3 High Dividend Stocks to Buy in June to Protect Your Portfolio from Future Storms

The stock market has been on a roll over the past year, hitting several new all-time highs. This could make it easy to forget the difficult times of the past.

Unfortunately, the market will eventually weather more storms in the future. For this reason, investors should look for ways to protect their portfolios in anticipation of future downturns. Enterprise Product Partners (NYSE:EPD), Brookfield Infrastructure (NYSE:BIP)(NYSE:BIPC)And Brookfield Renewable Energy (NYSE:BEP) (NYSE:BEPC) stand out from a few Fool.com contributors for their resilient dividends. Here’s why they think investors should buy these high-quality products, high dividend stocks before the next market downturn to add a safety net to their portfolio.

The world needs business

Ruben Gregg Brewer (Enterprise Product Partners): The key story for Enterprise Products Partners is that it owns a large set of energy infrastructure in North America. The list of assets includes pipelines, storage, transportation and processing facilities. The midstream sector essentially connects the upstream (production) of the energy sector to the downstream (chemicals and refining) and to the rest of the world. The North American energy sector would not function without companies like Enterprise.
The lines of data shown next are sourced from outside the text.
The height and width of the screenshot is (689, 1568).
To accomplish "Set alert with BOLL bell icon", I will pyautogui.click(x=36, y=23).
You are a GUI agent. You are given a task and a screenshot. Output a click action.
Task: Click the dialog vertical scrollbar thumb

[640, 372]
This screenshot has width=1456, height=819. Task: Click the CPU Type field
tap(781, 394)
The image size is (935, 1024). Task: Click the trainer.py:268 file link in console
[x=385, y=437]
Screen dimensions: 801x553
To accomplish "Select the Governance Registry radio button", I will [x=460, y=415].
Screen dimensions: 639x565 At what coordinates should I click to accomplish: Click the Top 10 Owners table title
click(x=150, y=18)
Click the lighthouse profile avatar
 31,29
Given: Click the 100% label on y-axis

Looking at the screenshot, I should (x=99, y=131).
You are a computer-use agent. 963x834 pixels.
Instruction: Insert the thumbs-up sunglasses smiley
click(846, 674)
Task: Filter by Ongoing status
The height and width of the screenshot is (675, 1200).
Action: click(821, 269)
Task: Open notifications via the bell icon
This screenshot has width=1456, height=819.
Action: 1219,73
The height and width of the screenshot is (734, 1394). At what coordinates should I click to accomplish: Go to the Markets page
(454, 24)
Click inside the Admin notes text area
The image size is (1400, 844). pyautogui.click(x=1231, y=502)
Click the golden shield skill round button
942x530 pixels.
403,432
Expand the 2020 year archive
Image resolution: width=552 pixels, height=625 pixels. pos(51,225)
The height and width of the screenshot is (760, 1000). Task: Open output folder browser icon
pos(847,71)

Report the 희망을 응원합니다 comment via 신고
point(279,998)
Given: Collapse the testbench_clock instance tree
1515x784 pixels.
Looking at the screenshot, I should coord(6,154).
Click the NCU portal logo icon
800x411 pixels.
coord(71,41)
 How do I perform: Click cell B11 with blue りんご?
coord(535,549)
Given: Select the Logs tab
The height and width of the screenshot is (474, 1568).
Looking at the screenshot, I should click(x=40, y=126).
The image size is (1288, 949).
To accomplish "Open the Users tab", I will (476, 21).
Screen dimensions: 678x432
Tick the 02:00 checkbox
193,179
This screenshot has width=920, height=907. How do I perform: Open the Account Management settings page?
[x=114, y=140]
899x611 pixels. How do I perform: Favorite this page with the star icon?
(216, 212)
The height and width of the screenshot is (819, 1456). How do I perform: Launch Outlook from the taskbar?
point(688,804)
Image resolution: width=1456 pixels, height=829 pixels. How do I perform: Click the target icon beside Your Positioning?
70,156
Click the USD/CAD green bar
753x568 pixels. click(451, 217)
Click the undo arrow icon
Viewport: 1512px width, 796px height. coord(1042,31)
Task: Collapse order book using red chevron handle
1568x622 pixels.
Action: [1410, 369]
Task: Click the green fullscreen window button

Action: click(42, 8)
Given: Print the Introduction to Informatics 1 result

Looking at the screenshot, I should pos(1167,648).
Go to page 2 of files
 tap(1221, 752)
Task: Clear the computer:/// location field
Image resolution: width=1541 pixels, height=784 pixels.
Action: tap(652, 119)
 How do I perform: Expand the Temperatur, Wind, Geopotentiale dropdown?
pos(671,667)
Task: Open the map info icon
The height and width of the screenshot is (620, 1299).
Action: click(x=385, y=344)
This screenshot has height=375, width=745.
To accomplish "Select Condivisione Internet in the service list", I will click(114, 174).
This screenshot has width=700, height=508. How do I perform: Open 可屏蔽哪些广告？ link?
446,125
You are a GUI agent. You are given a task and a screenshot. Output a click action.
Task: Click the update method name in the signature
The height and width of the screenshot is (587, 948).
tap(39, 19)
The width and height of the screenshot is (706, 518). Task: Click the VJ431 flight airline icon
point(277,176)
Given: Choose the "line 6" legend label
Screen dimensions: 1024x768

The bottom line for investors, however, is that Enterprise is basically just a toll taker, charging fees for the use of its vital energy infrastructure. Thus, the demand for energy is greater than the price of raw materials flowing through the master limited partnership (MLP) system. As energy is the lifeblood of the modern world, demand tends to remain robust even when energy prices are low or economic activity slows. This is how Enterprise has managed to increase its distributions for 25 consecutive years despite the volatility inherent in energy prices.

Now add in an investment grade balance sheet and the fact that distributable cash flow covers the distribution by 1.7 times. There is plenty of room for bad news here before a reduction in distributions is considered. And here’s the best part: the distribution yield is a whopping 7.2%. Of course, yield will likely account for the lion’s share of investors’ returns, but if you’re trying to maximize the income your portfolio generates (in both good and bad markets), this shouldn’t be a problem for you.

Built for durability

Matt DiLallo (Brookfield Infrastructure): Brookfield Infrastructure produces very stable cash flows. The company operates a globally diversified portfolio of critical infrastructure businesses. Around 90% of its cash flow comes from long-term contracts or regulated frameworks with an average remaining life of 10 years. Meanwhile, 70% of its cash flow has no volume or price exposure, while another 20% only has volume risk. Finally, 85% of its income is either indexed has or protected from inflation. These features help protect Brookfield’s profits from future storms.